È facile capire come avere a disposizione due emisferi, ognuno dei quali elabora le informazioni alla sua maniera, accresca la capacità del cervello di percepire il mondo circostante e aumenti le nostre probabilità di sopravvivenza come specie. Essendo i nostri emisferi tanto esperti nel tessere insieme un’unica percezione continua del mondo, per noi è in pratica impossibile distinguere consapevolmente quello che succede nella parte sinistra del cervello da quello che succede nella parte destra. L’emisfero destro, che controlla la parte sinistra del corpo, funziona come un processore parallelo. I nostri vari sistemi sensoriali rovesciano contemporaneamente nel cervello flussi indipendenti di informazioni. Attimo dopo attimo, la mente destra crea un collage generale dell’aspetto, del suono, del sapore, dell’odore e delle sensazioni tattili di un dato momento: gli attimi non si limitano ad arrivare e andarsene di corsa, ma sono ricchi di sensazioni, pensieri, emozioni e, spesso, reazioni fisiologiche. Le informazioni, così elaborate, ci consentono un inventario immediato dello spazio circostante e della sua relazione con noi.

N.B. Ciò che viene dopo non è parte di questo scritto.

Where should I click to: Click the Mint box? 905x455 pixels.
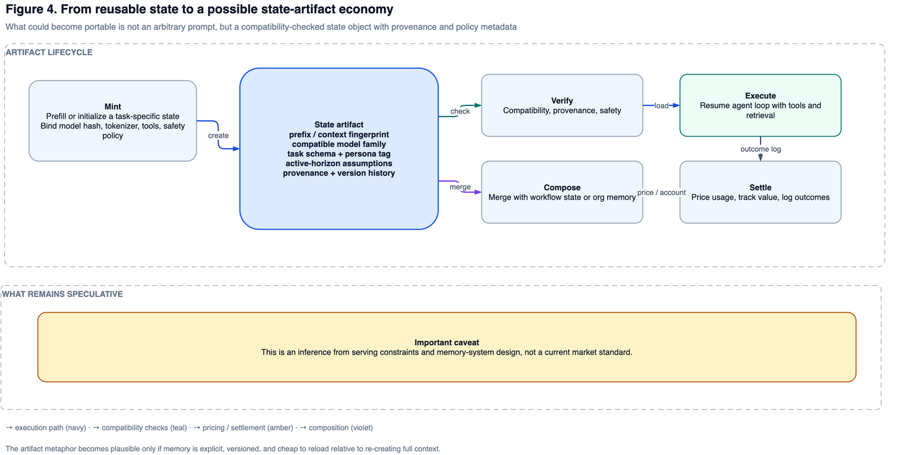pyautogui.click(x=113, y=121)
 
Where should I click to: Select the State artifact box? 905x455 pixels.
pyautogui.click(x=339, y=149)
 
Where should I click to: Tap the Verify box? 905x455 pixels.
pyautogui.click(x=562, y=105)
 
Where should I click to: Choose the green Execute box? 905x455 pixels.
pyautogui.click(x=761, y=105)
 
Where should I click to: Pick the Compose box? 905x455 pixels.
pyautogui.click(x=562, y=192)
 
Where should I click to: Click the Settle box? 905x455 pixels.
pyautogui.click(x=761, y=192)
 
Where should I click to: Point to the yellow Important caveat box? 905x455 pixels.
pyautogui.click(x=447, y=347)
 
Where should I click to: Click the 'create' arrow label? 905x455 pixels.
pyautogui.click(x=218, y=135)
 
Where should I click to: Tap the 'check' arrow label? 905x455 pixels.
pyautogui.click(x=460, y=111)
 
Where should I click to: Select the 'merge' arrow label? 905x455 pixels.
pyautogui.click(x=460, y=187)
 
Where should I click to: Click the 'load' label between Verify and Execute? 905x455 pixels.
pyautogui.click(x=661, y=106)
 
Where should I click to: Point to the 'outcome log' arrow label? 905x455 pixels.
pyautogui.click(x=761, y=149)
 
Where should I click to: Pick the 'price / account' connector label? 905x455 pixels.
pyautogui.click(x=661, y=192)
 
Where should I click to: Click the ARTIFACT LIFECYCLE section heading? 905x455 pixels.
pyautogui.click(x=49, y=53)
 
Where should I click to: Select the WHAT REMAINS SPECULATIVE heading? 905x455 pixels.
pyautogui.click(x=62, y=294)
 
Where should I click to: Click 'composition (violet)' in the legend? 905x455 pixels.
pyautogui.click(x=340, y=428)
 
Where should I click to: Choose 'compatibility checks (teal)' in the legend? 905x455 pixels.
pyautogui.click(x=144, y=428)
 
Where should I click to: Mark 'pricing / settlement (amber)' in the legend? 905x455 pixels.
pyautogui.click(x=248, y=428)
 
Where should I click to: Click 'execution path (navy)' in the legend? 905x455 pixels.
pyautogui.click(x=50, y=428)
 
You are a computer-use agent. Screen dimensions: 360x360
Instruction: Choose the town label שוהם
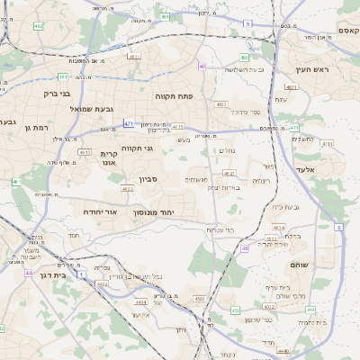300,265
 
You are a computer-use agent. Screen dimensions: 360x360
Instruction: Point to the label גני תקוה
136,148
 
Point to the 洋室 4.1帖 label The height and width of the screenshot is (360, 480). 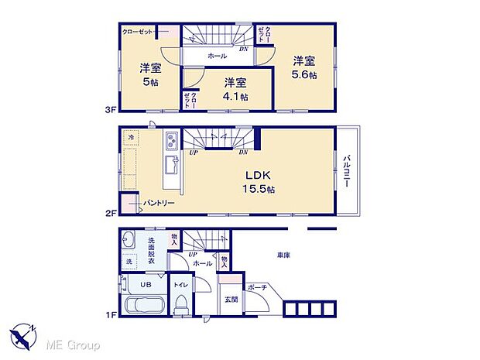235,89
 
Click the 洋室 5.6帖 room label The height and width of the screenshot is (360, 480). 303,67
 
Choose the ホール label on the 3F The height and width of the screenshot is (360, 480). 218,57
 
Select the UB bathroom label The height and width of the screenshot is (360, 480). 146,283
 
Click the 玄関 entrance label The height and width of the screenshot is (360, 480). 231,300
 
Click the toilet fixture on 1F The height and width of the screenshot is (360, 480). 180,307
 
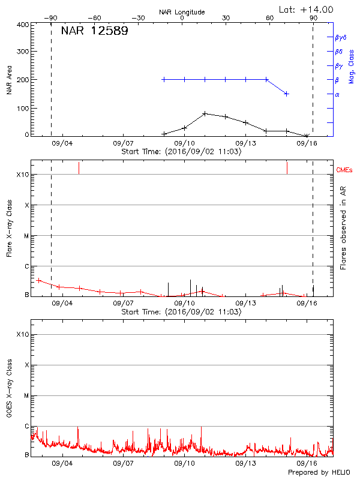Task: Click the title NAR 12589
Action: [x=94, y=31]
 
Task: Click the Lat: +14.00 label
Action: [x=307, y=10]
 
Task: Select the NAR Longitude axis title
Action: [x=182, y=11]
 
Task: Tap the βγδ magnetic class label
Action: [x=341, y=37]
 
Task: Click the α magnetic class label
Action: [x=337, y=94]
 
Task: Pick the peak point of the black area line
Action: [x=205, y=113]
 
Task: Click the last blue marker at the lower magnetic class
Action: [x=287, y=94]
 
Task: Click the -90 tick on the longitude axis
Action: [x=51, y=18]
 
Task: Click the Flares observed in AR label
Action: [x=343, y=227]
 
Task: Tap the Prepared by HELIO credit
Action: [x=319, y=473]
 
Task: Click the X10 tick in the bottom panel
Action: [x=23, y=334]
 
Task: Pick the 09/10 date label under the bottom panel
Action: [x=184, y=464]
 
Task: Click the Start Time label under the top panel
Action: [x=181, y=152]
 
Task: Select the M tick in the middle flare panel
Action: [x=26, y=236]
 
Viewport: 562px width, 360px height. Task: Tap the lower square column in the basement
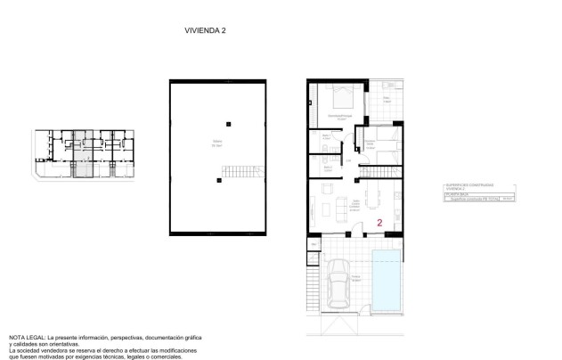(217, 180)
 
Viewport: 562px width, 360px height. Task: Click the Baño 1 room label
(326, 137)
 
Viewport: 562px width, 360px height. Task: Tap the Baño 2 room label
(327, 166)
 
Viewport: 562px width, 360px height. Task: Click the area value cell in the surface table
(509, 200)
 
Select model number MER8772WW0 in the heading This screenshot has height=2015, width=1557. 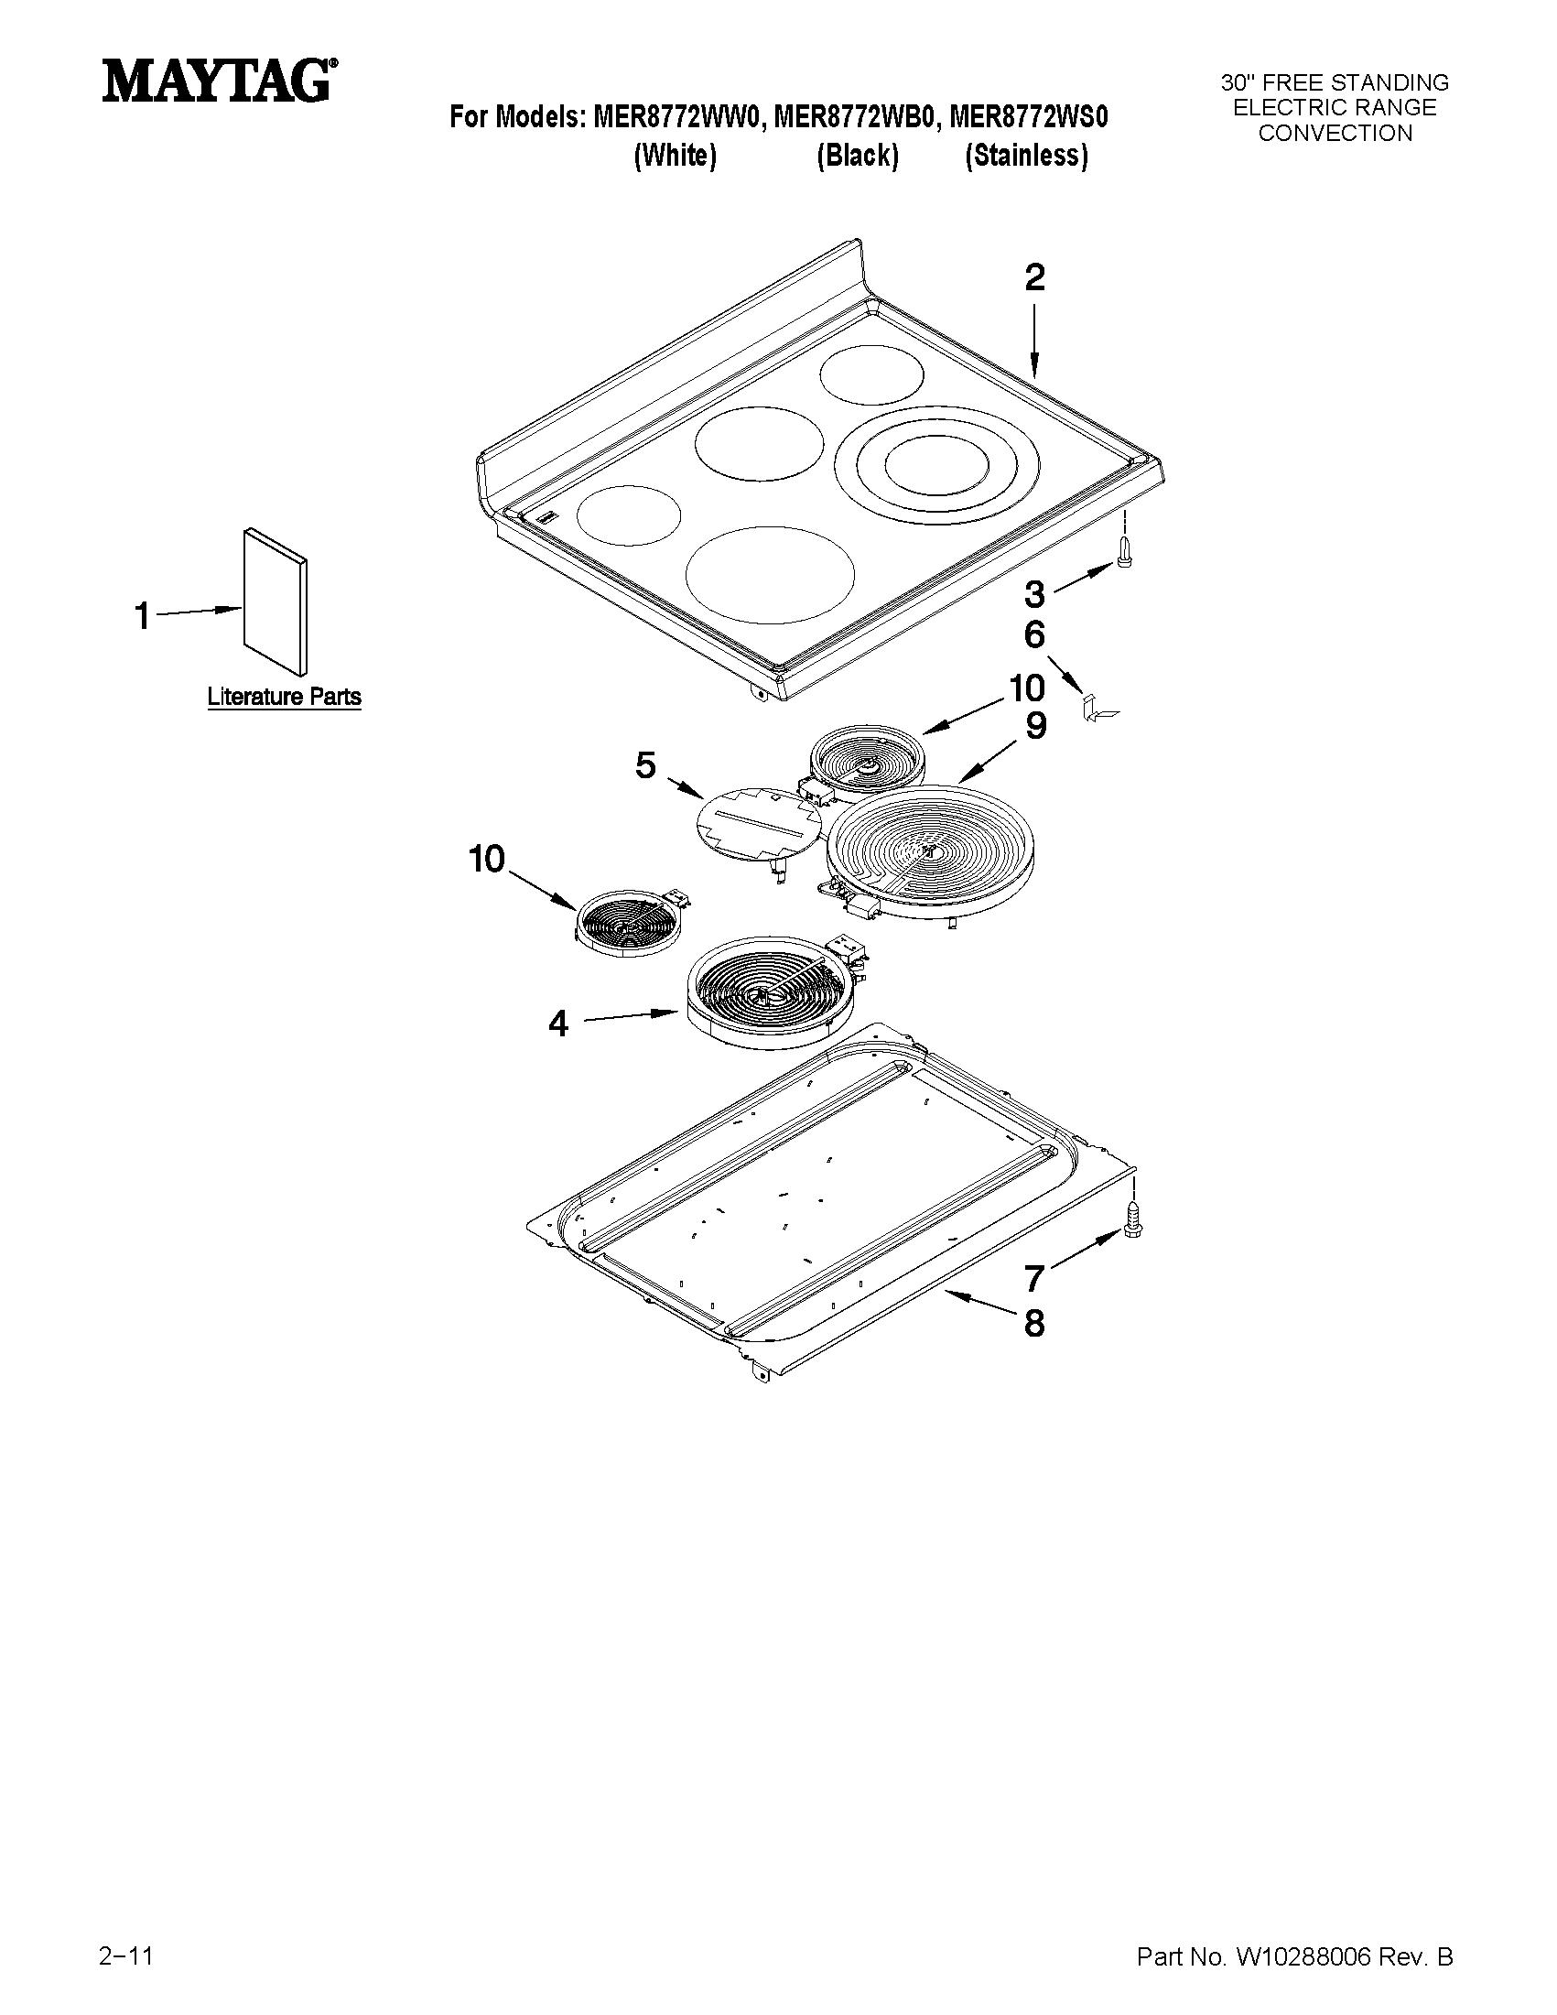tap(679, 117)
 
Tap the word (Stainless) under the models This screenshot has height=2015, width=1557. tap(1026, 156)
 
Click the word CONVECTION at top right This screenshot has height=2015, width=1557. tap(1335, 134)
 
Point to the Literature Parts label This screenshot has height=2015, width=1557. tap(283, 697)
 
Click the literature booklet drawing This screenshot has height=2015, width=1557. tap(275, 601)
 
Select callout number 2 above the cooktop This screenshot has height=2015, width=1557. tap(1034, 277)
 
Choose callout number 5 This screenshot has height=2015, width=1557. tap(644, 764)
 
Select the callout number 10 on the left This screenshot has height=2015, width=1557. tap(486, 859)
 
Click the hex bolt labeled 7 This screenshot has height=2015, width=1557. tap(1130, 1224)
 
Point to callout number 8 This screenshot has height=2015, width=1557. tap(1034, 1324)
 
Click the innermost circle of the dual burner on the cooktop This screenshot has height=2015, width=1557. tap(936, 461)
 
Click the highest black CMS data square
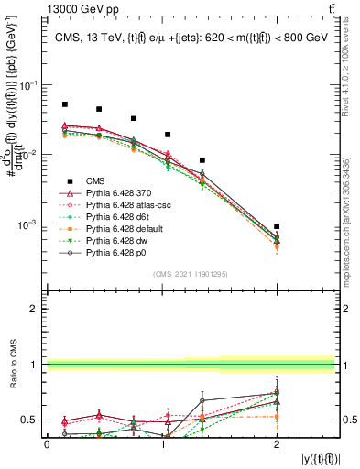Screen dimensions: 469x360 64,104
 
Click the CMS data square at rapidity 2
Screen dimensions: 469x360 277,226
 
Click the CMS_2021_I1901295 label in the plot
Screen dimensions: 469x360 190,273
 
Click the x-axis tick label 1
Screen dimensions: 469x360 162,444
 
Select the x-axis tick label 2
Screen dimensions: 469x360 277,444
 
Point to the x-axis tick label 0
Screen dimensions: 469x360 47,444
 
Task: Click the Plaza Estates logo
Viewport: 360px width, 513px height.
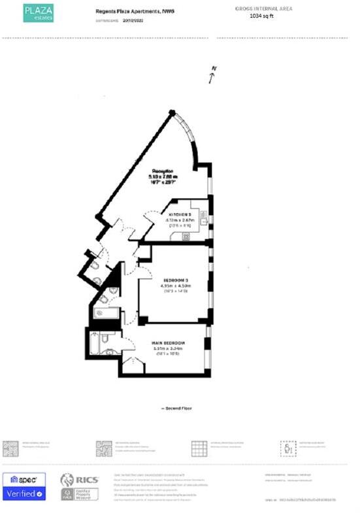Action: pyautogui.click(x=39, y=12)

Per la mente destra non esiste un tempo diverso dal presente e ogni singolo attimo è pregno di sensazioni. La gioia si prova nel presente. La percezione e l’esperienza di un legame con qualcosa di più grande di noi avvengono nel presente. Per la mente destra, adesso è un momento sterminato e senza tempo. In mancanza di ogni regola prestabilita che dica qual è la maniera corretta di fare qualcosa, la mente destra è libera di pensare intuitivamente, fuori dagli schemi, ed esplora con creatività le possibilità offerte da ogni nuovo momento. Per sua stessa natura, è spontanea, spensierata e fantasiosa, e consente ai nostri umori artistici di scorrere liberi, senza inibizioni né giudizi. Quello presente è un momento in cui tutto e tutti sono legati insieme come un’unità. Di conseguenza la mente destra vede in ogni persona un membro a pari titolo della famiglia umana. Individua le somiglianze esistenti fra noi e riconosce il nostro rapporto con il meraviglioso pianeta che ci permette la vita. Essa vede il quadro d’insieme, il modo in cui ogni cosa è legata all’altra, in cui noi ci uniamo a formare il tutto. La nostra capacità di provare empatia, di metterci nei panni degli altri e provare quello che essi provano la dobbiamo alla corteccia frontale destra.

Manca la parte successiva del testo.